╔══

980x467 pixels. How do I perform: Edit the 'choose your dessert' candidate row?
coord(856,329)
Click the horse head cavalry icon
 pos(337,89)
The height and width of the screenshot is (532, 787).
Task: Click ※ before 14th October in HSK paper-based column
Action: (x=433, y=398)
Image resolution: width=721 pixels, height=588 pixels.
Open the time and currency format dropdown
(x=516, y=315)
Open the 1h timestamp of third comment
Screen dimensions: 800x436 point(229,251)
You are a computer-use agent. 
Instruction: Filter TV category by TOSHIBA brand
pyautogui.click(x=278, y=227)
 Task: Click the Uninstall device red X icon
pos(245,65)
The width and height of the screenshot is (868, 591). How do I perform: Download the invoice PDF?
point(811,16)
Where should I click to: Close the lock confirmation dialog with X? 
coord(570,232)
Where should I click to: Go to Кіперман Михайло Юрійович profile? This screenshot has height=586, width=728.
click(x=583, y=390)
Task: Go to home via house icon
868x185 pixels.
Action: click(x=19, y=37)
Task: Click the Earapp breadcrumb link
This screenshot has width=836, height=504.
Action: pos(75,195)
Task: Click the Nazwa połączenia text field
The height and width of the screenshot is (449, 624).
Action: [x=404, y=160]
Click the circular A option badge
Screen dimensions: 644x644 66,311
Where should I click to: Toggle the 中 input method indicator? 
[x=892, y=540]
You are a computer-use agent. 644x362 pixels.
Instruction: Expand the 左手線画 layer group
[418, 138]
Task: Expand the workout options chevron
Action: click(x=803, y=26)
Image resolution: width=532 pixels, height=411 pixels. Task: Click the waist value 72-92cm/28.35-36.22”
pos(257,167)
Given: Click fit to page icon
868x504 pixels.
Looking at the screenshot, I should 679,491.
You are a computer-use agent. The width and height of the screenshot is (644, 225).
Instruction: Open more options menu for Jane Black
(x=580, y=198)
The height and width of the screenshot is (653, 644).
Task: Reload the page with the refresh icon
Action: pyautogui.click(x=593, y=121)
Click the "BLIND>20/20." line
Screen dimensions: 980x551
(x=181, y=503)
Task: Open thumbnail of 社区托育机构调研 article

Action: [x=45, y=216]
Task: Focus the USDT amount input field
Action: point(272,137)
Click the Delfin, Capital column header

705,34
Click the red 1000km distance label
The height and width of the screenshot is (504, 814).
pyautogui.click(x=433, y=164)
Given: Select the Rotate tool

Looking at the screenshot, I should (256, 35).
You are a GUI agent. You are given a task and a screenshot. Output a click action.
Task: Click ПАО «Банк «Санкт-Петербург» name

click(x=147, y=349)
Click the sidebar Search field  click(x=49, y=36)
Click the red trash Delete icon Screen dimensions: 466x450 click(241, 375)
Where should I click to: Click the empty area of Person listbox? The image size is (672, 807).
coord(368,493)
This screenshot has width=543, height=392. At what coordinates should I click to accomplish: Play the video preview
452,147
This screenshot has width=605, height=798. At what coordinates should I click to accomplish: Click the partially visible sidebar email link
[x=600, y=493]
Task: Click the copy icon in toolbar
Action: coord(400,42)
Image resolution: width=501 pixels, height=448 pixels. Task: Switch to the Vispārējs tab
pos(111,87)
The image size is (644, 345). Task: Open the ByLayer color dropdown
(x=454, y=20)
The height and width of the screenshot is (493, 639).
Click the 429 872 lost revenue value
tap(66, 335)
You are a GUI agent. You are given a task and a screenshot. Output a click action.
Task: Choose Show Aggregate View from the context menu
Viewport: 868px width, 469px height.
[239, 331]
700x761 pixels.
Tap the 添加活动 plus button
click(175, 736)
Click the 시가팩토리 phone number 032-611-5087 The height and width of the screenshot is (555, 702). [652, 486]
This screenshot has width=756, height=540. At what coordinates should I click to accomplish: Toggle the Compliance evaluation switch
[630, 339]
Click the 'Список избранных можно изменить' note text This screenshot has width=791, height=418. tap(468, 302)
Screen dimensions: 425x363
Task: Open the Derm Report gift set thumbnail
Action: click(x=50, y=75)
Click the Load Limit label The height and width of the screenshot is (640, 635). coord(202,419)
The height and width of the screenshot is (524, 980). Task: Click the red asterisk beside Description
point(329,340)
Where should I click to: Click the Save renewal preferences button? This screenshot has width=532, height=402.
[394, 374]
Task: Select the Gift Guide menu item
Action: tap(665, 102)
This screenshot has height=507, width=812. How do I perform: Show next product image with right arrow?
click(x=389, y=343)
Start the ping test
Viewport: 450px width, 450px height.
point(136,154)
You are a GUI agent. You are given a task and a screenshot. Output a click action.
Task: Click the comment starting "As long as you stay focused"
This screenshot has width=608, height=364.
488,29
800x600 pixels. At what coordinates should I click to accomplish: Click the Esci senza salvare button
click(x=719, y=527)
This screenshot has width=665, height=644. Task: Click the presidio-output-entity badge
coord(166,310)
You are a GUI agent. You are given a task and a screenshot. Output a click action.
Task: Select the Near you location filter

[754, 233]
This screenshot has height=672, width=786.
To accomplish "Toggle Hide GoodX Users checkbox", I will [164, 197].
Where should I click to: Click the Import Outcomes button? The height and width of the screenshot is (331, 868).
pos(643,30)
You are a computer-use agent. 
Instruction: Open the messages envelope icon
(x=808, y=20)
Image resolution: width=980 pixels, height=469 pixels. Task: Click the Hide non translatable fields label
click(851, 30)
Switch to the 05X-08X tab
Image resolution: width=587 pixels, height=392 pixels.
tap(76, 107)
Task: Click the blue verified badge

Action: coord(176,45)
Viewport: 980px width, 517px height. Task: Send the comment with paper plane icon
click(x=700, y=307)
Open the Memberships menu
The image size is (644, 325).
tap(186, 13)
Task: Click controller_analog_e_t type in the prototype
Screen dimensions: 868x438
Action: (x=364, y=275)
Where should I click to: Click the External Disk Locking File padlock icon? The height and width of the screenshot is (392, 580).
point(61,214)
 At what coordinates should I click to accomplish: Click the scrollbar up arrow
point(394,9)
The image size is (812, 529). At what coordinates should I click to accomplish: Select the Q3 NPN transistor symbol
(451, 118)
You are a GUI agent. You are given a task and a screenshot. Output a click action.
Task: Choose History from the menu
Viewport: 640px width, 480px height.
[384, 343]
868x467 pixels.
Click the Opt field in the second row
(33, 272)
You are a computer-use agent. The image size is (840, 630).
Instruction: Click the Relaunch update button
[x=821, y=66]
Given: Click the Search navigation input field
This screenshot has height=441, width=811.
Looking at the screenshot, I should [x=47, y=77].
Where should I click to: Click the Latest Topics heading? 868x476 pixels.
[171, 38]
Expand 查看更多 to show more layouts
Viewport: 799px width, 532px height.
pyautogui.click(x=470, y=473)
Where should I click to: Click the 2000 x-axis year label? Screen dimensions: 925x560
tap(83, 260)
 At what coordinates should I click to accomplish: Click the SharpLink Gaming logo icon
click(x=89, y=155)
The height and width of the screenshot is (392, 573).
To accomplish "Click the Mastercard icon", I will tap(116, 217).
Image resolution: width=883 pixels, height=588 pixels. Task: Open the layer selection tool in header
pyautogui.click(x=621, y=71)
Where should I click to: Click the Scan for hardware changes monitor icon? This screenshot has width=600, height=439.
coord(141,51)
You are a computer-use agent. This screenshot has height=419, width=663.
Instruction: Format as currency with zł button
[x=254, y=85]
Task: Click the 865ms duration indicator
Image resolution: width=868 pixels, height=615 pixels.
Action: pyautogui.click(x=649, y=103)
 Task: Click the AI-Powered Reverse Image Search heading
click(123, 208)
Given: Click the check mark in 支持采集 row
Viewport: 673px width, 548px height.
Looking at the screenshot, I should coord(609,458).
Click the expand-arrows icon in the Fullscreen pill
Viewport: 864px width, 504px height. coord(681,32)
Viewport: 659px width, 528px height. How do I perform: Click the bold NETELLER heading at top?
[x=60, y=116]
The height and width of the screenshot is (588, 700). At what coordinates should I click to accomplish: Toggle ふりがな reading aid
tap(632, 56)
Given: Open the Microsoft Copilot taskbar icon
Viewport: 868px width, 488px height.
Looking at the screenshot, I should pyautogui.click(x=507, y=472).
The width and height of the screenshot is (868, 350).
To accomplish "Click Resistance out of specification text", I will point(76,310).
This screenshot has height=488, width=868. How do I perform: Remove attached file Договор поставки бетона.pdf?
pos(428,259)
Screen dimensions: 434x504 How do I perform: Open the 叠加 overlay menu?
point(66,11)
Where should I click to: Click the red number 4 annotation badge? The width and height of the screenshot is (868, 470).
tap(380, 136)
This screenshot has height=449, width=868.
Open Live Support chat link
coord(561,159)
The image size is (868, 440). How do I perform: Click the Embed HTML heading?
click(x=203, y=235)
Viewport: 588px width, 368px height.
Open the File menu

╚══

WORK TO COMPLETE: Starting at the first line of the records, print each line exactly, stopping after the line that contains "Image resolution: width=721".

FINAL ANSWER:
980x467 pixels. How do I perform: Edit the 'choose your dessert' candidate row?
coord(856,329)
Click the horse head cavalry icon
 pos(337,89)
The height and width of the screenshot is (532, 787).
Task: Click ※ before 14th October in HSK paper-based column
Action: (x=433, y=398)
Image resolution: width=721 pixels, height=588 pixels.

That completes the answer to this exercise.